"Why not take a walk about the country?" he asked. "I guess we have seen all there is to be seen here. Come on, everybody. I want to get a bigger appetite for lunch."
"All right; where shall we go?" Betty agreed readily. "Your aunt must have told you about this part of the world, Mollie. Where can we find excitement?"
"Well, there is the summer colony at the other end of the island," Mollie began doubtfully. "But it is rather a long way off. The steamer touches there from here."
"Too far to go before lunch," Mrs. Irving said.
The party spent the rest of the time until one o'clock visiting the wharf and roaming the country in the immediate vicinity of the pretty bungalow.
True to her promise, Betty turned out at the appointed time a panful of the most appetizing biscuits, and let it be said here that the boys did them full justice—to say nothing of the girls.
It was well on toward three o'clock before the girls had changed their morning middies and skirts for dainty afternoon dresses, and had made all other necessary preparations for a trip to town. Mrs. Irving declined to go, saying she wished to write letters.

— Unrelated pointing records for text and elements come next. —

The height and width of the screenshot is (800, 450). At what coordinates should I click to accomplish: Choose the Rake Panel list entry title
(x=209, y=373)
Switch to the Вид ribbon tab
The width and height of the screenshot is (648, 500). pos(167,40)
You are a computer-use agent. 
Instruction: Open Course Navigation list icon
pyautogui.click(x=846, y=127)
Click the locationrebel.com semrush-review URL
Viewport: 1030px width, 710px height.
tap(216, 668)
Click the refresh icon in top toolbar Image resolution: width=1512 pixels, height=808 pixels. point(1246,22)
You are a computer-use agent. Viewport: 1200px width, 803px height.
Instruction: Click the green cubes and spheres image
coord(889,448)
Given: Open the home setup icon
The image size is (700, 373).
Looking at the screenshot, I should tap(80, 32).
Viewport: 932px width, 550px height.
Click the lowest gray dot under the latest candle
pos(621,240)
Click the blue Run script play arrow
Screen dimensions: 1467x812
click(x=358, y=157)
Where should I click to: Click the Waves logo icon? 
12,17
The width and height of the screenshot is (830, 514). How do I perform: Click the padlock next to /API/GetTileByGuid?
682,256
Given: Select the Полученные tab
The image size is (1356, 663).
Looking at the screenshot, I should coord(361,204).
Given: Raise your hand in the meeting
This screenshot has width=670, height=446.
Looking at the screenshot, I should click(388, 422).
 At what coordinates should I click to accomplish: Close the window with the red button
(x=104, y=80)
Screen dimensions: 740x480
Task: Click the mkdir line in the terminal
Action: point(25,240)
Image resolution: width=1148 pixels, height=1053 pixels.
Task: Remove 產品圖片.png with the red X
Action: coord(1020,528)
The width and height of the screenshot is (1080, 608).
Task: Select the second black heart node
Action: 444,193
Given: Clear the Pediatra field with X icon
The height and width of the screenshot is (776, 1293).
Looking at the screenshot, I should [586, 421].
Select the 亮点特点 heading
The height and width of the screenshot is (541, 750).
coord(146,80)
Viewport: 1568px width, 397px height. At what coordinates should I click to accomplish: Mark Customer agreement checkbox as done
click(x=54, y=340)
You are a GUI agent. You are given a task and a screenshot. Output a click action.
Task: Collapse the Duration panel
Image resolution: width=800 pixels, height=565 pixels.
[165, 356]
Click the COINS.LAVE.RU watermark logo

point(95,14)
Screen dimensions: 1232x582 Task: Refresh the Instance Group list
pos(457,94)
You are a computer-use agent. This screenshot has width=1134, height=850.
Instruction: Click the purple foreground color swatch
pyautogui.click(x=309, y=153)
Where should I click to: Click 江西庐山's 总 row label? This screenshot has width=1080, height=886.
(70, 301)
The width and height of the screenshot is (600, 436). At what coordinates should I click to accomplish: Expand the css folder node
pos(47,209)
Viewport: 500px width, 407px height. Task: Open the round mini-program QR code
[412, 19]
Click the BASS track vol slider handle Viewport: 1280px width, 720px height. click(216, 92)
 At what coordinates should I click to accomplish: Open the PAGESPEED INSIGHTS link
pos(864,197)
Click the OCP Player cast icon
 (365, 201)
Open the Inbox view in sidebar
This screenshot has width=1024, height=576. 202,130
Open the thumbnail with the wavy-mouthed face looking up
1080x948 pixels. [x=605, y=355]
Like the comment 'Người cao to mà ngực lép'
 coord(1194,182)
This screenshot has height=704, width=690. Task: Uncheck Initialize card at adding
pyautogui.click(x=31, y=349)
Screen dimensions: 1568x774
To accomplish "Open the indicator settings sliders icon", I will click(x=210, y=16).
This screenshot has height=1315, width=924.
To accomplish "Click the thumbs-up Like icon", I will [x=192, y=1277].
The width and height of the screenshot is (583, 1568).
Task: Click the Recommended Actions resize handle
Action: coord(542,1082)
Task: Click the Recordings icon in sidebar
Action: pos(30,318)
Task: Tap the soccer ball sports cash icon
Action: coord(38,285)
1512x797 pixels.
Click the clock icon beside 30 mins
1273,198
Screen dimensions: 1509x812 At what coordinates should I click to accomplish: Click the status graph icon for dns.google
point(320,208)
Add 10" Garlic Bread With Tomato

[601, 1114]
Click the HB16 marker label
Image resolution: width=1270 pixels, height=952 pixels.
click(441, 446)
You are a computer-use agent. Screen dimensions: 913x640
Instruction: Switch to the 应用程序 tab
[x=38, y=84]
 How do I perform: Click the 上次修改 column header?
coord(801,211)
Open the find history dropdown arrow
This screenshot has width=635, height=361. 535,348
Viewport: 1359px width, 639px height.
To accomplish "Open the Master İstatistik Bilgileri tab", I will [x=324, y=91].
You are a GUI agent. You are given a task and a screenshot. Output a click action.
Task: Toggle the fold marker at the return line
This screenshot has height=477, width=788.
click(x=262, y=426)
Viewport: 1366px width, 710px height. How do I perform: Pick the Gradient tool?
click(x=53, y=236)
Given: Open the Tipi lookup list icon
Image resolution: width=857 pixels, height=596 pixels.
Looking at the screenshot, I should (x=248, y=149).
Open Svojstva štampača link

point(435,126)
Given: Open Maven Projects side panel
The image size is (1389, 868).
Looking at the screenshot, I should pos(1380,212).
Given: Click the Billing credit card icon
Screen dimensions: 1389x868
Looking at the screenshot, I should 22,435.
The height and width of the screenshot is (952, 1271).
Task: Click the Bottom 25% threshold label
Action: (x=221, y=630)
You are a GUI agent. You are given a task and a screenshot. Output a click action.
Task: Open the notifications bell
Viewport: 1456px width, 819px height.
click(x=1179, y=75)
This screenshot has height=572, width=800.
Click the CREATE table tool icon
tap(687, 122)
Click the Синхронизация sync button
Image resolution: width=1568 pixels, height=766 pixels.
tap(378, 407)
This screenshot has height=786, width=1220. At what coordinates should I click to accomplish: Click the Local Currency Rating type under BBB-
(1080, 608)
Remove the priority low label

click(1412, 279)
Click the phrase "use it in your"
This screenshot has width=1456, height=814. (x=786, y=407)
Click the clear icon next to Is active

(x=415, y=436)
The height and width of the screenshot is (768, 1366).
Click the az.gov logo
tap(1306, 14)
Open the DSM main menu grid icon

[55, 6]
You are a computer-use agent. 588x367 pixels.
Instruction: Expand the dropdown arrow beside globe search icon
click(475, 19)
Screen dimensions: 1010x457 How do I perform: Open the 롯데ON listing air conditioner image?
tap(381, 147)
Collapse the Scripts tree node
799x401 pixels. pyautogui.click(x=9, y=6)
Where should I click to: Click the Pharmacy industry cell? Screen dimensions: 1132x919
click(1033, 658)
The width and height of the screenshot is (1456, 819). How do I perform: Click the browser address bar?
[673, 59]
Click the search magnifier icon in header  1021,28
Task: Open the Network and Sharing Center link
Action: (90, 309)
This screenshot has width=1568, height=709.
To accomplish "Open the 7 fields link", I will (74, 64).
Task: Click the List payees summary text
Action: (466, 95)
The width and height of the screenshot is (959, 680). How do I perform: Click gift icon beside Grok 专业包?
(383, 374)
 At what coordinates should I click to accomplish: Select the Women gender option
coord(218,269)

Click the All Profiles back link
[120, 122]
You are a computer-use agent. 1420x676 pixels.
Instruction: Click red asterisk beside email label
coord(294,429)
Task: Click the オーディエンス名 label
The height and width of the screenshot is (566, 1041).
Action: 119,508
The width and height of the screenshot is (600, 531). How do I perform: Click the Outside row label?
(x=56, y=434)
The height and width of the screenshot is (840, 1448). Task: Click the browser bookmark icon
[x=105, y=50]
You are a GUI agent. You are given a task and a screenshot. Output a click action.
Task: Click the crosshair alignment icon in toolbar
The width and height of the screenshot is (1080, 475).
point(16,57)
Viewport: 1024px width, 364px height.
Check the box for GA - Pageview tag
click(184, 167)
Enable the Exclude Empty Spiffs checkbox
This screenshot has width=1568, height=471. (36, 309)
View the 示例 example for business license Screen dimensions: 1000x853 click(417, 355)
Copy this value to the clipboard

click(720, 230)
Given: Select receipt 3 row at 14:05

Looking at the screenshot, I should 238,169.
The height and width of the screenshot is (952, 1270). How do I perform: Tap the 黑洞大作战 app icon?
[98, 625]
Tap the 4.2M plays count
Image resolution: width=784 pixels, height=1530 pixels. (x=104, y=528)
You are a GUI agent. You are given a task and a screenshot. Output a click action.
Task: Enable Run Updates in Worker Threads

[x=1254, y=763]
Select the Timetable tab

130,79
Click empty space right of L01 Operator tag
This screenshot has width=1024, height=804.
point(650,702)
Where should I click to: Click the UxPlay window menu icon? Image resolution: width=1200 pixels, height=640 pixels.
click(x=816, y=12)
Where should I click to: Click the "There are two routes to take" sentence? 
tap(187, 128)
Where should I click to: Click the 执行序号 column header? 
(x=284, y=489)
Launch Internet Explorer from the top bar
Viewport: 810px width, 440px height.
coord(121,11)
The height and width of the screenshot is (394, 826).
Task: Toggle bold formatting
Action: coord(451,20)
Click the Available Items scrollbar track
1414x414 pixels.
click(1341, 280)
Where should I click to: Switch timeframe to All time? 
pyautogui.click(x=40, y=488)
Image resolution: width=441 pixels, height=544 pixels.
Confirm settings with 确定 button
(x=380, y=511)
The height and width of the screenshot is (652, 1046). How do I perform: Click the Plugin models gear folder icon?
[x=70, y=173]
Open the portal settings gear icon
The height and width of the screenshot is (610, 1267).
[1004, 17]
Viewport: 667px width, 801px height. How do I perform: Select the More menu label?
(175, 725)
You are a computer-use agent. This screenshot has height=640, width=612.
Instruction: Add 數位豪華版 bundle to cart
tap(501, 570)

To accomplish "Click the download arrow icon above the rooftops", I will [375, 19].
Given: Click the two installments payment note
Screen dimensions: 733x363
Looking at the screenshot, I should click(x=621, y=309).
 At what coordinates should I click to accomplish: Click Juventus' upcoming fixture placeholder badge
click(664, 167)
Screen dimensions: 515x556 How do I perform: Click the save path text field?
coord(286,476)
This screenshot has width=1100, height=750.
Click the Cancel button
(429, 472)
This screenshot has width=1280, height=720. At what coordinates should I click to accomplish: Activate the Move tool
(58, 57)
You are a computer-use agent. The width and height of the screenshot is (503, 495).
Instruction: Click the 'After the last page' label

It was in the best of spirits that the party of young people stood on the end of the dock, waiting to hail the little steamer as it chug-chugged its way from the summer colony at the far end of Pine Island to the mainland.
When finally it did come in sight, the girls and the boys found themselves convulsed with laughter. If the shabby little craft had appeared grotesque in the mist of the night before, how much more forlorn did it look in the full, dazzling glare of the sun! As it came nearer they saw that the decks were crowded with people, the gay dresses of the girls mingling with the white flannel trousers and dark coats of the men.
"It's a wonder," said Frank, "that with all that crowd of people paying good money to be towed ashore, they couldn't get something a little more modern. My! it looks as if it had come out of the ark."